Q3:Cited related papers
A3: We sincerely appreciate the suggestion. The following works have been incorporated to strengthen our related works review:
- Geometric Word-Based Segmentation [3]: Validates cluster-driven feature learning, aligning with our dynamic projection cluster design. (We have added it to Section 3.3 in our revised paper.)
- 3D Few-Shot Generalization [4]: Highlights domain adaptation challenges, motivating our geometry-centric approach for cross-dataset robustness. (We have added it to Section 3.4 in our revised paper.)
- Multimodal Fusion [5]: Supports our cross-modal alignment strategy via joint geometric-textual optimization. (We have added it to Section 3.4 in our revised paper.)
These references are now cited in relevant sections as indicated in the corresponding bracket.
We hope our revised works have addressed your concerns. Should further clarifications or adjustments be needed, we are fully committed to incorporating your guidance. Thanks for your feedback, as it is invaluable in refining our work.
References
[1] Canonical shape projection is all you need for 3d few-shot class incremental learning, ECCV 2024.
[2] Foundation Model-Powered 3D Few-Shot Class Incremental Learning via Training-free Adaptor, ACCV 2024.
[3] Generalized Few-Shot Point Cloud Segmentation Via Geometric Words, ICCV 2023.
[4] Rethinking Few-shot 3D Point Cloud Semantic Segmentation, CVPR 2024.
[5] Multimodality Helps Few-shot 3D Point Cloud Semantic Segmentation, ICLR 2025.

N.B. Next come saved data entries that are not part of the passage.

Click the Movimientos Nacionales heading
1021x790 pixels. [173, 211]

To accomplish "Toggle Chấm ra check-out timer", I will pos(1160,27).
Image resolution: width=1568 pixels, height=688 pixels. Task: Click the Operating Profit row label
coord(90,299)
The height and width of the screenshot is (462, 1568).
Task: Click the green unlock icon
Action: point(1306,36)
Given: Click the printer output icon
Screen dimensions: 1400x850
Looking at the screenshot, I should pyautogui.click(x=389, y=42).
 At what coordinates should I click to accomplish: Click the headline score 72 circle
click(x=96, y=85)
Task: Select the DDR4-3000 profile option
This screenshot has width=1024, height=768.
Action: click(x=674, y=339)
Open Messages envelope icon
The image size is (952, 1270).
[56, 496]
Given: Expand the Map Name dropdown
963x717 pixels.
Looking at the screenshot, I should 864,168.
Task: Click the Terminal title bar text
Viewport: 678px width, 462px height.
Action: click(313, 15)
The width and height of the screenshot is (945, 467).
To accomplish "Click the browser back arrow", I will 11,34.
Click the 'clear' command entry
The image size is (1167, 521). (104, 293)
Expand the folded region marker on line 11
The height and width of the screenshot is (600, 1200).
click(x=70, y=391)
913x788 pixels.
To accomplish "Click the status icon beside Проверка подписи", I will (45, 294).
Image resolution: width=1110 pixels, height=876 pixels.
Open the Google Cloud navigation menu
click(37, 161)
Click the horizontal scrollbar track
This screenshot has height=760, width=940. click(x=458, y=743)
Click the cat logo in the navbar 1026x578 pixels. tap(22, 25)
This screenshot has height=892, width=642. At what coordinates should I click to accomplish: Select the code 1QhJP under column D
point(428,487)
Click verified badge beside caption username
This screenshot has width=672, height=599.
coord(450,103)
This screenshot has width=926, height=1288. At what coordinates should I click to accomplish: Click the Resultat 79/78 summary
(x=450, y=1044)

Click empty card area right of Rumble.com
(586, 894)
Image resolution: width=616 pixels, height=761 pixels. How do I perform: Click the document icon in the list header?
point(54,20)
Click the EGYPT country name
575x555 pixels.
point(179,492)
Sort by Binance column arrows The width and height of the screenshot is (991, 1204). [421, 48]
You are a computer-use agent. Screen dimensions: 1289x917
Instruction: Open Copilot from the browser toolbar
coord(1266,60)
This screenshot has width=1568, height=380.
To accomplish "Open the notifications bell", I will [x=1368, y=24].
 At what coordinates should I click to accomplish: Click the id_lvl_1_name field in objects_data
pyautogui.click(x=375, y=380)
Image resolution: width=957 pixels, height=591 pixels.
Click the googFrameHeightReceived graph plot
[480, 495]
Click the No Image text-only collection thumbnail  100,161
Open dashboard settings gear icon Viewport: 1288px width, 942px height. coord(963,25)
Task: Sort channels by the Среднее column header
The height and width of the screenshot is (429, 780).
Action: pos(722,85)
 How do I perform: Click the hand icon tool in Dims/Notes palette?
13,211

Thank you for the detailed rebuttal. Now my concerns have been addressed and I would update my recommendation to accept.
Dear reviewer,
We sincerely appreciate your time and constructive feedback throughout the review process. We are delighted to hear that our rebuttal has addressed your concerns and that you now recommend acceptance. Your insightful comments have significantly strengthened our paper, and we are grateful for your valuable contribution to improving our work.
Best wishes,
All authors
There are shared favorable opinions that the authors present solid and comprehensive evaluations and well-executed. The authors were enthusiastic about providing the requested ablation studies, and a couple of rounds of author-reviewer discussions led to a unanimous consensus that was positive. Note that multiple reviewers suggested that a theoretical analysis of the proposed method or module would be more beneficial in grasping the gist of the work. Since no significant weaknesses were found, AC is glad to recommend acceptance of this hardworking paper.